Morgan Quigley, the original architect of ROS, recognized ROS-Industrial in “The Photo Gallery of Robot Awesomeness” portion of his keynote address at the conference. He called ROS-Industrial a solution blending the “cutting-edge, high-level features” of ROS with the “rock-solid, low-level controls” associated with industrial robots, explaining that “the idea of ROS-Industrial is to combine these two worlds to try to get the best of both.”

Another keynote by Steven W. Hart from the joint GM-NASA Robonaut development team called ROS-Industrial a more robust version of ROS, “really pushing in the right direction in terms of adding the reliability, the testing, the performance … characterizing what works and what doesn’t.”
 
“Shaun Edwards came… to Willow Garage to… see what we were doing with our manipulation stack and apply it to industrial robots,” explained Willow Garage’s Sachin Chita, during a talk titled, Motion Planning in ROS. “And it was actually a fantastic effort.” He played a video of ROS-Industrial controlling a Motoman robot, performing collision-free grasping of multiple objects of different shapes and materials.

I’m very thankful for the kind mentions about ROS-Industrial at ROSCon.  I think it goes without saying that ROS-Industrial, a team effort in and of itself, is an extension of ROS, for which many deserve credit.

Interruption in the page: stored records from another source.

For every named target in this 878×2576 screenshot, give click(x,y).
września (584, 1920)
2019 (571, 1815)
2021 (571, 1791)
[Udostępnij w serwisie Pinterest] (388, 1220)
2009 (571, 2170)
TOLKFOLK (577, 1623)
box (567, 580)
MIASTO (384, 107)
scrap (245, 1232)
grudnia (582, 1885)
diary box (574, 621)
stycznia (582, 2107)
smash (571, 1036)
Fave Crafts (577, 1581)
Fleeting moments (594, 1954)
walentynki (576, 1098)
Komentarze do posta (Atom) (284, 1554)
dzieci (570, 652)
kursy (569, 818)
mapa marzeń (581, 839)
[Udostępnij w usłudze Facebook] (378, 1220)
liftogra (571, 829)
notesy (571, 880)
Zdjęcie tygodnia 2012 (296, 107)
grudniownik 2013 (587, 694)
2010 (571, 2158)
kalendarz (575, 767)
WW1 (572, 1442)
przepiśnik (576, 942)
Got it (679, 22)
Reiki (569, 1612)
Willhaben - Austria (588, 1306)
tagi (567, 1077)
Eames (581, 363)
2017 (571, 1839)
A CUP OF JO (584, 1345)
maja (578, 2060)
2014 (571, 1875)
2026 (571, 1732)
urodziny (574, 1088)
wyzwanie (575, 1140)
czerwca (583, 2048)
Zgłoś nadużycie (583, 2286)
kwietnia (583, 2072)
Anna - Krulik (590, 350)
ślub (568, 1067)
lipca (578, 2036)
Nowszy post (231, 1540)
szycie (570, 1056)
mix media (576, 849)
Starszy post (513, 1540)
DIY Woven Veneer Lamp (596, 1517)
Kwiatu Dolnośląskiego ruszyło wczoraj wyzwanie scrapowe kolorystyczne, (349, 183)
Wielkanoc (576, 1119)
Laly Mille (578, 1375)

ROS-Industrial Program Update

I thought I would take some time to provide an update on the current state of ROS-Industrial.

Consortium - The ROS-Industrial Consortium is one step closer. We have put some preliminary information out of the web (http://www.swri.org/4org/d10/msd/automation/ros-industrial-consortium.htm) and have created a video ( http://www.youtube.com/watch?v=h54YzGIZFt4 ). We are very excited for this opportunity to expand the support for ROS-Industrial. Feel free to share this information with anybody you think might have interest.

Twitter - We’ve created a twitter account for ROS-Industrial: http://twitter.com/rosindustrial Follow us for status updates. We will be posting videos, articles, and other information as it becomes available.

Freetail Program - We have talked to several companies that have identified “bin picking" or “kitting" as opportunities of interest. As a result, we have approved another round of funding for refining and impoving pick and place capability. The software developed under this program (code named Freetail) will be released open source ( http://code.google.com/p/swri-ros-pkg/source/browse/#svn%2Ftrunk%2Ffreetail ). We are actively looking for commercial partners and others to assist in this research.

Mini-Project List - I have updated the mini project list on the google code wiki (http://ros.org/wiki/Industrial/Roadmap/ ). I would like to invite you guys to give us feedback on the list. Additions are also welcome. This list will be included as potential projects for funding by the Consortium once it is funded. If you have a particular need or project idea, this might be a possible way to get it developed.

Volunteer Opportunities - We are still feeling our way out on managing ROS-Industrial as an open source program. We truly believe that community involvement will be the key to it’s success. For those who might be interested, I would like to know if there are volunteers to create robot configurations for the various types of industrial robots. We have tutorials on the wiki. By simply generating these configuration files, we can give people the ability to test high level functions, such as path planning, using the Rviz visualization environment.